Designing local isn’t easy. It may bring extra complications but there are good reasons why it’s worth going the extra mile
Photography courtesy of Matteo Fogale
Words by Nasim Köerting
Today, it’s not uncommon for a company to root their identity in locally sourced materials or products made with local skills. The locality brands are laying claim to might be the same city that the consumers live in, or it might be a far-flung region appealingly different from our own. Regardless of where it might find itself, the promise of ‘the local’ is simple: a rebuke to bland corporate homogeneity.
Yet, like with any trend, the sudden excitement it inspires can also invite cynicism. There is no agreed upon standard for what counts as local. Many claims made by brands rely on hyper-specific technicalities; packaged in the UK is not the same as being made there, for instance. We should, of course, be wary of xenophobic rhetoric.
It’s a series of questions I’ve had to tackle recently. My colleagues and collaborators get excited about a project with big ambitions, whether that’s an architectural first, serious sustainability, or being rooted in the character of an area. Our latest project, The Black & White Building, a workspace that is the tallest mass timber building in Central London, promised to tick all three boxes.
When we collaborated with Waugh Thistleton Architects to replace carbon-heavy cement with engineered timber, we knew that the interiors should be rooted in sustainable thinking, too. From our conversations, it was clear what that meant – specifying as much furniture made and designed in the UK as was humanly possible.
Here’s a less than fun fact: we often found that savings on freight and shipping were quickly eaten up by higher production costs in the UK, which has to compete against lax regulation standards and lower wages. And adding to the actual cost-per-item, there’s the additional time and energy it takes to track down local options.
The added aesthetic hurdles are perhaps the most significant. In society at large, we are accustomed to buying the easiest option without considering the hidden environmental costs; the same, unfortunately, can be said about much of the furniture industry.
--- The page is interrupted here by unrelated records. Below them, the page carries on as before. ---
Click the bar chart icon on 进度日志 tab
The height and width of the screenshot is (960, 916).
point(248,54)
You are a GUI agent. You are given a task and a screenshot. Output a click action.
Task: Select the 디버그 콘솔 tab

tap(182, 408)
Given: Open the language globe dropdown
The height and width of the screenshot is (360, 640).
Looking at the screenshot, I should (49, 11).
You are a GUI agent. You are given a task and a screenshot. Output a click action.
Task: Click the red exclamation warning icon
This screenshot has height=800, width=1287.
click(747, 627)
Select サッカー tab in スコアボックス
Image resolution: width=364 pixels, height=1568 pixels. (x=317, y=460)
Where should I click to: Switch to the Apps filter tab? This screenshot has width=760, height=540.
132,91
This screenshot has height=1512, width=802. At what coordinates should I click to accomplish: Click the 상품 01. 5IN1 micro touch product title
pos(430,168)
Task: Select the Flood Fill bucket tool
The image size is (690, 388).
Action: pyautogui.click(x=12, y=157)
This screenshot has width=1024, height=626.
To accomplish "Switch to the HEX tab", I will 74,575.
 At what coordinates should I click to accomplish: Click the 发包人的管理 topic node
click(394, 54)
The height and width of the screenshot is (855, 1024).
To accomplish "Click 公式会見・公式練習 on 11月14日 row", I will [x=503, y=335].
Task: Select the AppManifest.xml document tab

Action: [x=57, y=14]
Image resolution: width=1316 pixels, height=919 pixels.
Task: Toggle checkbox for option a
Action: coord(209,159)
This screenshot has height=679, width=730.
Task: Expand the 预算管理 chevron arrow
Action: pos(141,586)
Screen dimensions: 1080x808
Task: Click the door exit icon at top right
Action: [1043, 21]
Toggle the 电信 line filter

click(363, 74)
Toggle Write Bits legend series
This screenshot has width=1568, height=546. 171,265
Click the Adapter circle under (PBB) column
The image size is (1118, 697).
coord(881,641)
When designing a new project, it’s not uncommon to establish a larger style, and to seek out furniture that suits the emerging style of the space.
Photography courtesy of Sebastian Cox
When taking up the challenge to look locally, we found plans had to bend and adapt around available options. If this didn’t work, we then looked into designing bespoke pieces – which only added to costs and timelines. Sticking with local design wasn’t easy, but it is an approach I am painfully growing to love.
We’ve added incredible makers, designers and brands to our roster: that is invaluable. For instance, the Latte armchair by VG&P is a truly impressive feat of sustainable design made with an innovative biocomposite of hemp and 100% recycled plastic. Or, Sebastian Cox’s Barker Woad coffee table made from three simple elements.
Through this journey, my team and I have had amazing conversations about our process and values; there’s a palpable sense of pride about having pulled it off. We can’t wait to do it again.